- Pondera Colony Location within Montana Pondera Colony Location within the United States
- Coordinates: 48°14′24″N 112°25′05″W﻿ / ﻿48.24000°N 112.41806°W
- Country: United States
- State: Montana
- County: Pondera

Area
- • Total: 0.24 sq mi (0.61 km^{2})
- • Land: 0.24 sq mi (0.61 km^{2})
- • Water: 0 sq mi (0.00 km^{2})
- Elevation: 3,990 ft (1,220 m)

Population (2020)
- • Total: 113
- • Density: 483.0/sq mi (186.48/km^{2})
- Time zone: UTC-7 (Mountain (MST))
- • Summer (DST): UTC-6 (MDT)
- ZIP Code: 59486 (Valier)
- Area code: 406
- FIPS code: 30-58834
- GNIS feature ID: 2806660

= Pondera Colony, Montana =

Pondera Colony is a Hutterite community and census-designated place (CDP) in Pondera County, Montana, United States. As of the 2020 census, Pondera Colony had a population of 113. It is in the west-central part of the county, 8 mi northeast of Dupuyer and 9 mi southwest of Valier.

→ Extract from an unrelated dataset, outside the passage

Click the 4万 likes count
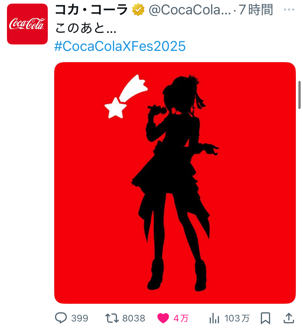The image size is (303, 333). [x=181, y=318]
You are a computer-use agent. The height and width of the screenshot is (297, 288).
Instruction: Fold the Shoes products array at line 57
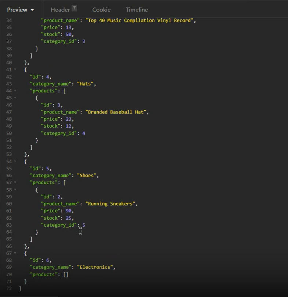coord(15,183)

Pondera Colony was first listed as a CDP prior to the 2020 census.
==Demographics==

Historical population
| Census | Pop. | Note | %± |
| 2020 | 113 |  | — |
U.S. Decennial Census

==Education==
It is in the Dupuyer Elementary School District and the Valier High School District.